Passage provided:
- Opening Delimiter -

RA-PTAS is increasingly being used to improve renal perfusion in hopes of ameliorating these problems despite the lack of any level I evidence supporting its use.³⁰ This increase in utilization is likely secondary to increased physician awareness of RVD as a potentially causative factor in severe hypertension and renal insufficiency as well as the perception of minimal morbidity associated with RA-PTAS. Several authors have demonstrated a shift away from open surgical renal artery revascularization and an increase in RA-PTAS, with a net total increase in the number of renal artery interventions performed.³⁰, ³¹ This shift in utilization patterns and increase in RA-PTAS could be harmful to patients if RVD treated in this fashion demonstrates a worse natural history than RVD treated surgically or medically, a distinct possibility in the era of highly efficacious antihypertensive agents such as angiotensin-receptor blockers and converting-enzyme inhibitors. This latter possibility is currently being investigated by the ongoing Cardiovascular Outcomes in Renal Atherosclerotic Lesions (CORAL) trial, which will provide critical information to define appropriate treatment in the future.

Until those results are available, however, existing data must guide contemporary treatment. Recent reports concerning RA-PTAS⁶, ⁷, ⁸, ⁹, ¹⁰ have observed short-term renal function improvement in 15% to 34% of patients and nearly identical rates of short-term deterioration (range, 8% to 27%). These data are similar to those published in a recent meta-analysis,³² and they compare poorly with the reported results of surgical revascularization where short-term renal function improvement has been observed in 45% to 55% of patients and deterioration in 5% to 8% of patients.¹¹, ¹³, ³³, ³⁴

Short-term renal function response is an extremely important outcome, one that has been repeatedly demonstrated as a robust predictor of post-revascularization survival if improved, and subsequent death or progression to dialysis, or both, if diminished.¹¹, ¹², ¹³, ³³, ³⁴ Changes in eGFR may be small in absolute terms, especially in patients with renal insufficiency, but relatively large in terms of overall residual function. In a report previously published by our group,¹¹ renal function improved and worsened by ≥20% following renal revascularization significantly and independently improved and worsened, respectively, dialysis-free survival across all strata of preoperative renal function.

Renal function unchanged (or “stabilized”) had differing effects, however, according to the level of preoperative renal function. In individuals with severe preoperative renal insufficiency, unchanged renal function predicted a risk of death or progression to dialysis similar to that observed with renal function worsened. In individuals with more normal preoperative renal function, unchanged renal function predicted similar dialysis-free survival to that observed with renal function improved.

These results strongly suggest that renal function worsened after revascularization is an adverse outcome in all patients, regardless of the level of preoperative renal function. These results also question whether the concept of stabilized renal function is valid in patients with preoperative renal insufficiency and underscore the potential importance of the observations we have reported here that use of DEP was associated with no occurrence of short-term renal function deterioration.

Observed blood pressure responses, though, were less promising in this series, with only 35% of patients demonstrating improvement by American Heart Association guideline definitions. Several explanations exist for this observation, including follow-up too short to allow for detection of improvement, or coexisting severe essential hypertension or lack of downregulation of the renin-angiotensin system due to inadequate RA-PTAS results, or both. Review of our data did not demonstrate improvement of hypertension over longer follow-up, and all procedures used either post-RA-PTAS measurement of pressure gradients or renal duplex sonography with remediation of any observed residual lesions.

- Closing Delimiter -

Supplied data:
- Opening Delimiter -

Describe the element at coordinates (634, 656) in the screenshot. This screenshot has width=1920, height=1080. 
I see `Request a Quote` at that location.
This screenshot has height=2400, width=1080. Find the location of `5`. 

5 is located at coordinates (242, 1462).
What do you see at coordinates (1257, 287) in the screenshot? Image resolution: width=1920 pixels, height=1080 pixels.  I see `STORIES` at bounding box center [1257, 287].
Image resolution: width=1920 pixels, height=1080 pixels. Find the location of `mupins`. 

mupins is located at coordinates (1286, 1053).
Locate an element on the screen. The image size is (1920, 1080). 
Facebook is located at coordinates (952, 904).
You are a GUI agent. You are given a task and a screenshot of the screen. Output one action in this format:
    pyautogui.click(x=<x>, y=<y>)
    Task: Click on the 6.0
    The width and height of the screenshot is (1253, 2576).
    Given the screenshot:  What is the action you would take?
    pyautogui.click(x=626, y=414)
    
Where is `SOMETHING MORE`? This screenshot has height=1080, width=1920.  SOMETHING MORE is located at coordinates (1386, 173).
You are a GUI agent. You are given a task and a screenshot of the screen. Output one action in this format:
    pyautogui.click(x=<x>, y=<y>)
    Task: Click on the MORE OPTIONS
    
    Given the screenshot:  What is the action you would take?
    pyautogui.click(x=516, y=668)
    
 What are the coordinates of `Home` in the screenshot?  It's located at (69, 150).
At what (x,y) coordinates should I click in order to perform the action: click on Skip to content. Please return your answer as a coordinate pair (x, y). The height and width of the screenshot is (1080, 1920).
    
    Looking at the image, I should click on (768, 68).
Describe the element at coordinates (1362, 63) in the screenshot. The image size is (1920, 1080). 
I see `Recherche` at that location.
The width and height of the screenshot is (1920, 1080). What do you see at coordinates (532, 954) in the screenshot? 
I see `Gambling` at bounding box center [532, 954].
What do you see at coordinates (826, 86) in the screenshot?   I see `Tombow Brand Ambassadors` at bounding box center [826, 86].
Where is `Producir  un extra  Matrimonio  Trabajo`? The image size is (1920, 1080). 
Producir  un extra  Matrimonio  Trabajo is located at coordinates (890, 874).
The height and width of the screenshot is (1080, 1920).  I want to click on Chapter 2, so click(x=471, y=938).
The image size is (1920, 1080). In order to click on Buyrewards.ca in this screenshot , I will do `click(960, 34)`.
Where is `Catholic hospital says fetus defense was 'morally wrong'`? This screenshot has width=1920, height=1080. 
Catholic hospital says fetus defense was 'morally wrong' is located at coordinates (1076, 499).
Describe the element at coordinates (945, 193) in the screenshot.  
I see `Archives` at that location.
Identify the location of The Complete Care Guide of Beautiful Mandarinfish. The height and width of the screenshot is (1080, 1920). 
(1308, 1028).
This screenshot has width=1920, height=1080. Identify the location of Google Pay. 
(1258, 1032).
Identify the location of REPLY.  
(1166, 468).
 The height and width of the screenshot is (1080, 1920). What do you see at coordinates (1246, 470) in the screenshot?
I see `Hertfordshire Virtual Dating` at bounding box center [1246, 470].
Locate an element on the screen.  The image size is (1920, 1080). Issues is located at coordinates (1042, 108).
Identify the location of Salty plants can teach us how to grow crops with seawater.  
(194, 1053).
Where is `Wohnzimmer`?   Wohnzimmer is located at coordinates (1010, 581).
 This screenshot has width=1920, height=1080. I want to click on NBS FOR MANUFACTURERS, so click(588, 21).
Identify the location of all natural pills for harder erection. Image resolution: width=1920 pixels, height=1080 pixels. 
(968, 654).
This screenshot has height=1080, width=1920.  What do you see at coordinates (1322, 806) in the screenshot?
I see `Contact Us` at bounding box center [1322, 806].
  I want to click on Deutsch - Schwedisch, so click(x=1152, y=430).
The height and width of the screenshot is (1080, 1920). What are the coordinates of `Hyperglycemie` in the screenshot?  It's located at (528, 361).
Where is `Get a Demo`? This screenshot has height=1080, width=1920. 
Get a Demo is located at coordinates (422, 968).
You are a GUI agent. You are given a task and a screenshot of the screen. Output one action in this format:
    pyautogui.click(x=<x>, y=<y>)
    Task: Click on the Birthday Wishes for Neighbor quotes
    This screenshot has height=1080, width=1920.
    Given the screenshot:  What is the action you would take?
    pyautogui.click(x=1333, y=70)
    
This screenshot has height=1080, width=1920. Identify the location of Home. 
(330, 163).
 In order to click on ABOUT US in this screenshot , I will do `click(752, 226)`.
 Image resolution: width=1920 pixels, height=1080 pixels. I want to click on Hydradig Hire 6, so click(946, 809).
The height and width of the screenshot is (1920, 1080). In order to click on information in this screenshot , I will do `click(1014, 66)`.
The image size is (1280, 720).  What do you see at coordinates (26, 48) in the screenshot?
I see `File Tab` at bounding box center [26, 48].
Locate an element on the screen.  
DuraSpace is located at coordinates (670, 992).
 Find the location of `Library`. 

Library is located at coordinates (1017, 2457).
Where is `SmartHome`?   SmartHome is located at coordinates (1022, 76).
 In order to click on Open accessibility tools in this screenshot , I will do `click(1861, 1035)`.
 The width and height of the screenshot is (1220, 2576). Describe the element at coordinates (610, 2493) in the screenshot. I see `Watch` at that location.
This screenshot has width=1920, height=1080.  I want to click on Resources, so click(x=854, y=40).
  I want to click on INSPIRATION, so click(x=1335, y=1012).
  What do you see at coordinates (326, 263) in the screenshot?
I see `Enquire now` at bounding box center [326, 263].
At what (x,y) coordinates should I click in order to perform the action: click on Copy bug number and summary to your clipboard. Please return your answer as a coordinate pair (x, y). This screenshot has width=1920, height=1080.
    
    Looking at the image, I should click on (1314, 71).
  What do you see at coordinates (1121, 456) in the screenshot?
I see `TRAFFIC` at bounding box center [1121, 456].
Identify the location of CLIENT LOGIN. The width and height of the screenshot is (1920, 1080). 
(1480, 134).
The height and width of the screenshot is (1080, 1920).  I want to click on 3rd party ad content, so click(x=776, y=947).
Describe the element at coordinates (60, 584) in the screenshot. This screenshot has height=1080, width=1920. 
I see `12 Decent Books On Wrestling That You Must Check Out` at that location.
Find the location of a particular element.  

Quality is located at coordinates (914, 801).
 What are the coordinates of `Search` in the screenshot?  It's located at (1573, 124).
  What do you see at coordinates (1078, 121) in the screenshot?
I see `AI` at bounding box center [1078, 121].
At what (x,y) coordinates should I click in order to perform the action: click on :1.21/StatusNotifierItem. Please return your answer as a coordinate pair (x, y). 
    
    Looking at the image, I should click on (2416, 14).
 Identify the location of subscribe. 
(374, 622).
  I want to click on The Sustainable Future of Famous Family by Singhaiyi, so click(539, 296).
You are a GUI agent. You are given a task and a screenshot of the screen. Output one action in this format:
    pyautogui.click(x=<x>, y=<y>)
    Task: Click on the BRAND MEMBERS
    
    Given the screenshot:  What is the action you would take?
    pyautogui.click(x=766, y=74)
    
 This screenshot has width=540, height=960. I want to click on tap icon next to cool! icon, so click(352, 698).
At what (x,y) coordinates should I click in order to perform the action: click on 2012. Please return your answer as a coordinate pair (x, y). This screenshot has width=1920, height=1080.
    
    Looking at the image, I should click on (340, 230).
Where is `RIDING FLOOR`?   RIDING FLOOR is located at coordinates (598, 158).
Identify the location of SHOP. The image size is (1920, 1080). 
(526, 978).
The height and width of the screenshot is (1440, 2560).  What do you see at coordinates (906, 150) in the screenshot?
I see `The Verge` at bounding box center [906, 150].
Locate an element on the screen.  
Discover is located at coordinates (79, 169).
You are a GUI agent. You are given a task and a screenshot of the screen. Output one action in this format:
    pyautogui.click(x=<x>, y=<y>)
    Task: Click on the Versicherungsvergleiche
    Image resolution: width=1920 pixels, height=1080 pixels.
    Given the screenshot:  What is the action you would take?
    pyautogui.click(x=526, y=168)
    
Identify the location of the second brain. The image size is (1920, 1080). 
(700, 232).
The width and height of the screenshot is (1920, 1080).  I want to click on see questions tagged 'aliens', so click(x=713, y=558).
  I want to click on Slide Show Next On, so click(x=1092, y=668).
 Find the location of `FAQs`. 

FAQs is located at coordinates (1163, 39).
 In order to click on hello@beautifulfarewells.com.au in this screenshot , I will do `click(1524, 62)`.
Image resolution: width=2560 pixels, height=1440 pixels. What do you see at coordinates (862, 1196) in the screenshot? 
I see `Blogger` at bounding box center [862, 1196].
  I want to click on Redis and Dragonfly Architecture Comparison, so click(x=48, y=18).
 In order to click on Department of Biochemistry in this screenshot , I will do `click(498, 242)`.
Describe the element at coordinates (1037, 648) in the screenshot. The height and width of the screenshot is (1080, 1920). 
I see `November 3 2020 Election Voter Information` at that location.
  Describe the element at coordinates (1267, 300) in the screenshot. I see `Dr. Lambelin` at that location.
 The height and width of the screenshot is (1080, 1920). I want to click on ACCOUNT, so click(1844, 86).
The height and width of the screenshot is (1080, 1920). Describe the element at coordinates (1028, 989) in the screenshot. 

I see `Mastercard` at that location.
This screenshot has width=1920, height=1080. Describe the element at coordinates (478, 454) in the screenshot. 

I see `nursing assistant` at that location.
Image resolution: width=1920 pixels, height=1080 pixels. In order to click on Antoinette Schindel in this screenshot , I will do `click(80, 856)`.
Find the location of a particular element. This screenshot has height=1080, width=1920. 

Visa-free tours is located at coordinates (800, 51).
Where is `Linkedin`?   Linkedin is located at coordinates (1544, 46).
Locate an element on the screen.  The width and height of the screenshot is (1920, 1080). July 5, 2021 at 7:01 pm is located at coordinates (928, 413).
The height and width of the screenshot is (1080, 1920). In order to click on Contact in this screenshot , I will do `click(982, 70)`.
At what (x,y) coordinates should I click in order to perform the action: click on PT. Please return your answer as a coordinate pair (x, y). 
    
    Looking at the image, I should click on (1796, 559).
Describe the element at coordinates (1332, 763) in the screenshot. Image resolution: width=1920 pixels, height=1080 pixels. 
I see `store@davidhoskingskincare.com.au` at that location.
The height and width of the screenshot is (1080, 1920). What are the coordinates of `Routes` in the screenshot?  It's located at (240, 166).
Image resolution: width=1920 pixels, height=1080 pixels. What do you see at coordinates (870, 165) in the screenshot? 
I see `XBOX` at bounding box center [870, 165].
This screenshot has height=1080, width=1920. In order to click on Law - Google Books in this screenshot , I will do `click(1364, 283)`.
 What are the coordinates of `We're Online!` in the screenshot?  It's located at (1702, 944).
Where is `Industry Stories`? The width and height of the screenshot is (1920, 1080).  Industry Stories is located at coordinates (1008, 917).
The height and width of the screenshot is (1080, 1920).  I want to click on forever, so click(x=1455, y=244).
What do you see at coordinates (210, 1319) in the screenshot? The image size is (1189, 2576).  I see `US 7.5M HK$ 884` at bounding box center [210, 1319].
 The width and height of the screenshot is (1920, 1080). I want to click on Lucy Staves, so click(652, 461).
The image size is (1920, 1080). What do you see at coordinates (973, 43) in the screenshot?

- Closing Delimiter -

Task to complete: How does the passage on renal artery stenting and renal function go on? Extend it, starting after its last sentence.

Answer section:
We speculate that these observations relate to the referral source for these patients, primarily nephrologists, and because almost all of the interventions were performed for ischemic nephropathy. Patients were well managed with effective agents upon presentation, and this patient group has a high prevalence of severe essential hypertension. Significant reductions in systolic and diastolic blood pressure as well as medication usage were observed, but the changes met guideline definitions in only 35% of individuals.

Follow-up renal function was promising but did demonstrate reason for concern. Of patients exhibiting improvement in renal function at 4 to 6 weeks, nearly one third returned to baseline during follow-up. Restenosis appeared to be a likely culprit in this process, affecting 75% of these individuals. Two of the three patients with restenosis demonstrated prompt return to their improved state after repeat RA-PTAS, and the third refused further treatment. Issues of functional response durability are important and deserving of further investigation.

Although these results are promising and intriguing, this investigation has numerous limitations. Primary renal function outcomes were measured according to estimated glomerular filtration equations that have not been previously validated in individuals with RVD. Ideally, direct measures of renal function effect would be employed.

Another weakness is that most patients demonstrated bilateral RVD, but most of the interventions were unilateral. Several patients had planned second interventions that were performed after the time of data accumulation for this review; however, most had clinical responses that were significant and precluded contralateral intervention based upon our usual clinical indications. This may have led to an underestimation of the renal function effects of routine DEP use.

Conversely, the relatively small number of patients detailed in this investigation limited the expected number of adverse events observed and potentially increased the chance of a spurious observation of positive results. A similar limitation may have been present in the number of restenotic lesions included, as they may possess a lower atheroembolic potential than primary atherosclerotic lesions.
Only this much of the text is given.